Other aspects of the movie are more troubling. The idea of a village where every family has at least one badly deformed member owing to an 18th. century warlock's experimental cross-breeding of bewitched girls and horrors from another dimension is clumsily handled, presenting anyone with a physical abnormality as scary and implicitly evil. And thought it briefly touches on the plight of parents whose once-beloved child has degenerated into something truly monstrous that they have to keep locked up, nothing interesting is done with this. Also I would have liked to see much more made of the fact that the villain's only redeeming feature is his love for a woman who has been dead a century or more, and whose shriveled corpse he still treats with affection during his obsessive attempts to magically resurrect her, a sub-plot which is utterly wasted.
Overall, this is a highly atmospheric gothic horror story held together by an excellent central performance, but somewhat let down by an overly formulaic script riddled with all the usual clichés, and so much reliance on Vincent Price wandering around a creepy old castle being menacing, mostly to Debra Paget, that for much of the film surprisingly little actually happens. I wish it had been directed by someone slightly less cynical than Roger Corman. And I really could have done without Lon Chaney Jr,. whose performance as a man who should have died a long time ago is convincing for all the wrong reasons.
Roger Corman's series of historical horror releases from 1960-65 is clearly influenced by the early Hammer horrors and copies their successful formula: colour, castles, cleavage and classic text. The claim these are based Edgar Allan Poe doesn't always stand up to scrutiny. This takes its title from a verse by Poe but is an adaptation of a story by HP Lovecraft.

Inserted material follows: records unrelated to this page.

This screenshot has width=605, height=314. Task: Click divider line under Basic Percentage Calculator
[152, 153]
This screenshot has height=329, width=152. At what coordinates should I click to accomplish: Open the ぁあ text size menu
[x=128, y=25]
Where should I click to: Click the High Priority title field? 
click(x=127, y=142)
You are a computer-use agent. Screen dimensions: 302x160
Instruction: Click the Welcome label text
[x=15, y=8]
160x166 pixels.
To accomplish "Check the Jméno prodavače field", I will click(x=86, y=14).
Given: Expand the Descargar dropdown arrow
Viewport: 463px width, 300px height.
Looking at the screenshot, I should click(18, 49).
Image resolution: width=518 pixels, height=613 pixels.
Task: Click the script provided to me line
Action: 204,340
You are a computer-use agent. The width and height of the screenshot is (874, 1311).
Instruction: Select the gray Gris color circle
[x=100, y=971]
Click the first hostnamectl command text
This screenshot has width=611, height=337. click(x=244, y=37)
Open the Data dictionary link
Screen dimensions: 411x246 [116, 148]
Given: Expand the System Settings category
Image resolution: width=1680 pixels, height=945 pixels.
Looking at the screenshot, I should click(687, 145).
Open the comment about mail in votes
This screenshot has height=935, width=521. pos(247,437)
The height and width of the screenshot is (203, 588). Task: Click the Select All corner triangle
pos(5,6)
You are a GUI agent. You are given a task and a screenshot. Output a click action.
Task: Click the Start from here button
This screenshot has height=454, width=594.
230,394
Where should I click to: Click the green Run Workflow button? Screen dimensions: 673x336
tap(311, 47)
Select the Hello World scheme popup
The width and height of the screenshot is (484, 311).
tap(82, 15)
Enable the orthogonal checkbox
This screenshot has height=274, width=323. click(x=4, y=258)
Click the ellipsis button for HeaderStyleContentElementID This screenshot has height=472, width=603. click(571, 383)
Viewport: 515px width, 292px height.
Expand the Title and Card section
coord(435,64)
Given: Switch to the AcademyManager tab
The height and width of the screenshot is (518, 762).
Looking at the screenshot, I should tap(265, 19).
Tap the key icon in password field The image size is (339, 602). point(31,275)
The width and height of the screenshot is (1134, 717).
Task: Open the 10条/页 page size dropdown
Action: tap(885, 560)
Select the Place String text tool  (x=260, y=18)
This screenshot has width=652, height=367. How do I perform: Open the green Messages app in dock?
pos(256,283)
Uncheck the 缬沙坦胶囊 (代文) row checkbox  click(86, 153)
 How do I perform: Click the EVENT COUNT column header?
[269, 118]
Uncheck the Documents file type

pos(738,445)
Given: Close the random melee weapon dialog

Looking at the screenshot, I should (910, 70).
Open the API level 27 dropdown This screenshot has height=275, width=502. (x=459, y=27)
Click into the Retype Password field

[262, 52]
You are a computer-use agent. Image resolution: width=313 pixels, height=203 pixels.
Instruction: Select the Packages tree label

It's my pick of the best of the 'Poe' series shot in America. It has a more interesting and detailed story, as well as sumptuous colour and beautiful, spacious sets. Vincent Price, rich of oratorical voice, is on board of course, and Debra Paget supplies classier female support than is customary. And it has dark, genuinely perverse themes.
Price plays a necromancer in 17th century New England, experimenting on the reanimation of corpses and some malevolent breeding projects which aren't fully explained because we 'wouldn't understand'. He is set alight by the local menfolk and dies while cursing their descendants. His sorcery leaves behind a community of 'mutants' born from his hideous satanism.
A hundred years later, his heir- still played by Price- arrives to take up his inheritance. He is possessed by his ancestor and the whole process begins again... until finally Paget is being terrified by the grotesque demon her husband employs in his genetic investigations. Warning! This a film of potent, transgressive horror.